- _Brano proposto_:
· · · ·

E nel mercato esistono, per l’appunto, molti “gestori di investimenti” che cercano di fare anche l’impossibile per generare i massimi valori di impatto nell’investimento.
Per dimostrare l’impatto, questi gestori adottano un quadro di misurazione standard, ma le sue misurazioni sono notoriamente difficili da applicare ed estremamente difficili da misurare. Oltre al fatto che, spesso, sono anche intrinsecamente soggettive, tanto che risultano più costose da misurare rispetto alle soluzioni per cercare di migliorarlo.
Inoltre, possono esserci molteplici fattori che generano un risultato positivo ed è spesso impossibile discernere cause ed effetti specifici per migliorare tali risultati.
PlayPumps, una giostra che avrebbe dovuto pompare acqua potabile e portarla a migliaia di comunità africane quanto più girava, sfruttando la forza impressa dai bambini che ci giocavano, ne è un ottimo esempio. Il numero di installazioni, la percentuale di bambini che utilizzano le PlayPumps o i litri di acqua pompata non hanno necessariamente dimostrato, al di là dei costi, se una comunità ha un migliore accesso all’acqua pulita grazie a questa tecnologia.

· · · ·

Estratti di dati
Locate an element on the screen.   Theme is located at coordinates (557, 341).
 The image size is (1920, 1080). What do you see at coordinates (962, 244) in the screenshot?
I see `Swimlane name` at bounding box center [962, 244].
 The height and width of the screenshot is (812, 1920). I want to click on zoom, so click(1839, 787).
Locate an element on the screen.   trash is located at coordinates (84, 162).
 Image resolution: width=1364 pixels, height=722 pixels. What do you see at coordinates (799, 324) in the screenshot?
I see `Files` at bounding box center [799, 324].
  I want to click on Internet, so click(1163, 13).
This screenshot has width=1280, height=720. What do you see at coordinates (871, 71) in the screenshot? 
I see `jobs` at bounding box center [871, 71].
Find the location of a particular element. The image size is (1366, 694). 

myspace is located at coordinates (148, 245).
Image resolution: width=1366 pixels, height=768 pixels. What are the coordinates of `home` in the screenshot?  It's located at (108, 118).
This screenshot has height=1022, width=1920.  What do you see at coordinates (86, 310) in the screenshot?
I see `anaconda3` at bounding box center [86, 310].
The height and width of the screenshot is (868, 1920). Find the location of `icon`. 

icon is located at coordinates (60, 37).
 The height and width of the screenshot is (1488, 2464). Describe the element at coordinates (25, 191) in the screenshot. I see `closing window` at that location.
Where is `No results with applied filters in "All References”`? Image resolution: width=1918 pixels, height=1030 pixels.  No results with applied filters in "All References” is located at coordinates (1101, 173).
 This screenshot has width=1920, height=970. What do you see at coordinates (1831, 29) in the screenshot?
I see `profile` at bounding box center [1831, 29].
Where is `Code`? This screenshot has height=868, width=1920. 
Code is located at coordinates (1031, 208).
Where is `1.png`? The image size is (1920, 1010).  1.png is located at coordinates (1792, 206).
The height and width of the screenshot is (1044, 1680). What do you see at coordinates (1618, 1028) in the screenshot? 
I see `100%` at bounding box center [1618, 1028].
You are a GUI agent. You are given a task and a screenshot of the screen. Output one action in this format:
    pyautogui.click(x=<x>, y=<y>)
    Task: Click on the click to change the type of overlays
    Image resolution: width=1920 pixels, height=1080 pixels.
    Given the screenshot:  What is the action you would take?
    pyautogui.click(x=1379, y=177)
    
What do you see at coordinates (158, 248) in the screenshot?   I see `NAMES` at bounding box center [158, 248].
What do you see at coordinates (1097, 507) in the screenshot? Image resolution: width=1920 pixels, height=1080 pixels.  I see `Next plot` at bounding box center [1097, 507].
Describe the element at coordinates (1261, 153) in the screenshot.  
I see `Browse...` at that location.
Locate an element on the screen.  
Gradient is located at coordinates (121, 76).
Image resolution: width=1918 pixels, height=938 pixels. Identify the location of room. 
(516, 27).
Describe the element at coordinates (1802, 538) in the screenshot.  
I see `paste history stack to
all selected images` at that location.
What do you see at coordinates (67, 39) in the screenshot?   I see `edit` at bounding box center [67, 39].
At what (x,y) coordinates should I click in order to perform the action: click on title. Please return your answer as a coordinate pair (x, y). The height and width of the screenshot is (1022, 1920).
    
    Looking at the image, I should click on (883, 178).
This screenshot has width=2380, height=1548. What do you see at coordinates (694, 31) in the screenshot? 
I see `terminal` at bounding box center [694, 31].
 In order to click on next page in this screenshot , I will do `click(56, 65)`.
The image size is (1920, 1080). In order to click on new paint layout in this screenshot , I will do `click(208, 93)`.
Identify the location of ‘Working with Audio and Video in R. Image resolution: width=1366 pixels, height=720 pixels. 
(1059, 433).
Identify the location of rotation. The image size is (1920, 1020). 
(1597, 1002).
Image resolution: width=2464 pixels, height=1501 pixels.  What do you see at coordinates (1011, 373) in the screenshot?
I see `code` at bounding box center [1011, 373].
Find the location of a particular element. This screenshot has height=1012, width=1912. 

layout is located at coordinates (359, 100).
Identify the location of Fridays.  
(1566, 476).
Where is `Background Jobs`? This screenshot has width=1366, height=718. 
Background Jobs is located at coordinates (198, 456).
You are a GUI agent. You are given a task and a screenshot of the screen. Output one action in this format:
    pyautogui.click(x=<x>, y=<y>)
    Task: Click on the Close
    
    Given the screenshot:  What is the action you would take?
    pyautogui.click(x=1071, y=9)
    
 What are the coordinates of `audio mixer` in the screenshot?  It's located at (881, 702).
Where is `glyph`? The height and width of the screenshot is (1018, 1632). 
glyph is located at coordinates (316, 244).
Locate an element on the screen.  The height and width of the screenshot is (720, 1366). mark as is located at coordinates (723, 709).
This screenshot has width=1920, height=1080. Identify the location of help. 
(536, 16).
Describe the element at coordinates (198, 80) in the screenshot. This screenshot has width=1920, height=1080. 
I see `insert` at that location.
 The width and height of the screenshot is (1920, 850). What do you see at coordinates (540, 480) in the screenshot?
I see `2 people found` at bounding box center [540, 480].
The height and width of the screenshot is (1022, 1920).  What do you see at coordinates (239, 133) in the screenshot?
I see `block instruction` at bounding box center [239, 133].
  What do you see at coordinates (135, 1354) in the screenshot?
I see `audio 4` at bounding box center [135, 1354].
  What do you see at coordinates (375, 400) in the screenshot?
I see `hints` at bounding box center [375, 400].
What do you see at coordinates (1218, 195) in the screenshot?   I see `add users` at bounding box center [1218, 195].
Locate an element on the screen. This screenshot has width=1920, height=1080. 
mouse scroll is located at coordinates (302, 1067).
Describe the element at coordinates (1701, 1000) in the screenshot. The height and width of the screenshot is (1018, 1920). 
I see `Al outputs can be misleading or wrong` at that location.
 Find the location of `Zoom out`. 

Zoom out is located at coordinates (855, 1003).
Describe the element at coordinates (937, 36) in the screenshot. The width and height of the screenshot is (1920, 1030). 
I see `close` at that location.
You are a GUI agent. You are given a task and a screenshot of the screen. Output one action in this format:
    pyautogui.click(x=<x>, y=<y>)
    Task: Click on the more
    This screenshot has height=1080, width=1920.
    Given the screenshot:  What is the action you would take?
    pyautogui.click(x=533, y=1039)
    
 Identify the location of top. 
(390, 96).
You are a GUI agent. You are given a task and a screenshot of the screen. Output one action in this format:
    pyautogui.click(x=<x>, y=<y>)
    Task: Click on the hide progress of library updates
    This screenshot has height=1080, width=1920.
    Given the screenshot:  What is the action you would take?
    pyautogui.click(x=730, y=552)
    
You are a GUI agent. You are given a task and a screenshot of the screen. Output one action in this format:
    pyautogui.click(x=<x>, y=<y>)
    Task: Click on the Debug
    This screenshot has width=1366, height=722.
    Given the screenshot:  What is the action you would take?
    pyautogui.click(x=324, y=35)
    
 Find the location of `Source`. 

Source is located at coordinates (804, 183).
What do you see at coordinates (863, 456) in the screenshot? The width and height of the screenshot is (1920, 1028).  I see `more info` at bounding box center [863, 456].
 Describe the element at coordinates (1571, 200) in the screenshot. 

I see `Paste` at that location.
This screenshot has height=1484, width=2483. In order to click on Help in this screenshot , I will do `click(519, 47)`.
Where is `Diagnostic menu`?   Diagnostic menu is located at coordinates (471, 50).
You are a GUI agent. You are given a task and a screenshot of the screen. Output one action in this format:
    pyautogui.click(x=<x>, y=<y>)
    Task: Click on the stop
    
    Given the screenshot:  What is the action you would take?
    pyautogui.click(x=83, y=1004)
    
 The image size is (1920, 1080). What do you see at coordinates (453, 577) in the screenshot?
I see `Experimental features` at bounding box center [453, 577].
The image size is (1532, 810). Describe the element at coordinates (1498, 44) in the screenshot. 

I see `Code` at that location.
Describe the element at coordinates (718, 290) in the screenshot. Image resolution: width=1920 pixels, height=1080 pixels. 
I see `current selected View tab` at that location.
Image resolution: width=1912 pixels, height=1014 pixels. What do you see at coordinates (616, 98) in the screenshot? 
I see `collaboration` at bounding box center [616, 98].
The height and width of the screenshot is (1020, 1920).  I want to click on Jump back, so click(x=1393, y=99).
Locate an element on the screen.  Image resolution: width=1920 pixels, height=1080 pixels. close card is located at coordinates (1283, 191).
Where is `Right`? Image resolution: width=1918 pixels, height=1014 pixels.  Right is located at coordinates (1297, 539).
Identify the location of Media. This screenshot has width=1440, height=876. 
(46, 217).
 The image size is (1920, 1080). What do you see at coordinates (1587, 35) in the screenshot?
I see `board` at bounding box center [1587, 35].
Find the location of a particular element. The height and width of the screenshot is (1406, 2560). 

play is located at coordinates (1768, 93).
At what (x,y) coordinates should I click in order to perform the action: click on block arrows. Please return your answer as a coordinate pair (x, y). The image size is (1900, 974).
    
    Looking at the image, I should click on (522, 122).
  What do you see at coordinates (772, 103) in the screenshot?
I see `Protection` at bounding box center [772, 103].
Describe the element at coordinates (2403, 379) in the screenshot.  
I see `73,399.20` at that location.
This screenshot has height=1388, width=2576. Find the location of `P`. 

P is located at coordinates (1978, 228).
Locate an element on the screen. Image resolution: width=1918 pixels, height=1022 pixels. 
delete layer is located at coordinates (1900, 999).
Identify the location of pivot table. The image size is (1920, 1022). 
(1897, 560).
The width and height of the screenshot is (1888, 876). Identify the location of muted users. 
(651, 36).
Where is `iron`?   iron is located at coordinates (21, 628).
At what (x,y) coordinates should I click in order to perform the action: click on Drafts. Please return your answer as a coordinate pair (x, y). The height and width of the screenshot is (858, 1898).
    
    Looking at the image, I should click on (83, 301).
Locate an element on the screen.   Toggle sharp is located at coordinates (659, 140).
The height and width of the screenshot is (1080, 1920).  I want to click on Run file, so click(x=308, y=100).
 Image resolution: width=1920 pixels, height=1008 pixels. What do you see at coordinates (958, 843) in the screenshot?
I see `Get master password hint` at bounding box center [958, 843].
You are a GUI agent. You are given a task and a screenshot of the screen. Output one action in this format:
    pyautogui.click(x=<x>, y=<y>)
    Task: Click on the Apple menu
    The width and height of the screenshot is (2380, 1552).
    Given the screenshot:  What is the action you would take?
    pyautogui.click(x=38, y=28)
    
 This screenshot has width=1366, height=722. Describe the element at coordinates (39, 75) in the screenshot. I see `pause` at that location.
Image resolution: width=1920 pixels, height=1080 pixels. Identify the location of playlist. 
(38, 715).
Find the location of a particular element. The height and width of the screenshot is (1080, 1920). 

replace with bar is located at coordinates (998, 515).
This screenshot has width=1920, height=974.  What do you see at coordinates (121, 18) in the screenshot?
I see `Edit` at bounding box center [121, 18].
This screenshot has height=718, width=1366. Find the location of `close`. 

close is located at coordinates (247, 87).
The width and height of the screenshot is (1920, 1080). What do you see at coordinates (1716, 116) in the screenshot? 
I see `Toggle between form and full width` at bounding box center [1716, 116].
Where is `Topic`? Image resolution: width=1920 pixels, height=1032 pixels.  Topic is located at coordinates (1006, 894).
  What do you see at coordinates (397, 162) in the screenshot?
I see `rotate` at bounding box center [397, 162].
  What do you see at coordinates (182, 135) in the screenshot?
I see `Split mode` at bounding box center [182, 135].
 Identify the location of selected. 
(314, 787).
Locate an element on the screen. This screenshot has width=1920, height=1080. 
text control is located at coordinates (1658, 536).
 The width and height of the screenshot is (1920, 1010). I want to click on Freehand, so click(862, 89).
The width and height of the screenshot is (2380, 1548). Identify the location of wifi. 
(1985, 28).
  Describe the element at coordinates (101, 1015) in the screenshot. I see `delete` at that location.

· · · ·

- _Domande_:
**1)** Ripeti parola per parola la parte del brano sulla misurazione dell'impatto compresa tra "Per dimostrare l’impatto, questi" e "cercare di migliorarlo.", estremi inclusi.
**2)** Scrivi il seguito del brano sulla misurazione dell'impatto degli investimenti, a partire dall'ultima frase riportata.
I record provengono da una fonte diversa.

- _Risultati dell'esercizio_:
**1)**
Per dimostrare l’impatto, questi gestori adottano un quadro di misurazione standard, ma le sue misurazioni sono notoriamente difficili da applicare ed estremamente difficili da misurare. Oltre al fatto che, spesso, sono anche intrinsecamente soggettive, tanto che risultano più costose da misurare rispetto alle soluzioni per cercare di migliorarlo.

**2)**
Non dimentichiamo inoltre che i gestori di fondi e i dirigenti aziendali devono, soprattutto, portare utili “a casa”…! Le misurazioni dell’impatto sono, quindi, in tutto il mondo vaghe e mancano veri standard. Ciò rende più difficile, per gli investitori, confrontare o capire il vero impatto sociale di un investimento o valutare le vere prestazioni di un’attività. E quindi quasi impossibile legare la vera “bontà” (o prestazione) di un fondo alle misurazioni dell’impatto.
Il vero impatto di azioni di questo tipo richiede tempo per concretizzarsi ed è, il più delle volte, al di fuori dell’influenza del fondo o della società. Nel mondo finanziario, che vive di risultati un trimestre dopo l’altro, massimizzare un fondo a qualsiasi costo, sembra essere l’unica vera unità di misura… Ma la vera e unica unità di misura per valutare l’impatto in un investimento, l’unica in cui gli incentivi tra manager e aziende sono allineati, le misurazioni specifiche non contano molto e l’orizzonte temporale è abbastanza lungo da fare davvero la differenza è il rischio, ovvero il problema reale, quello concreto da superare! Perché il rischio c’è dove ci sono i problemi. È necessario utilizzare il rischio come un indice di opportunità: maggiore è il rischio, maggiore è il problema e probabilmente maggiori sono le opportunità di mercato e il ritorno finanziario.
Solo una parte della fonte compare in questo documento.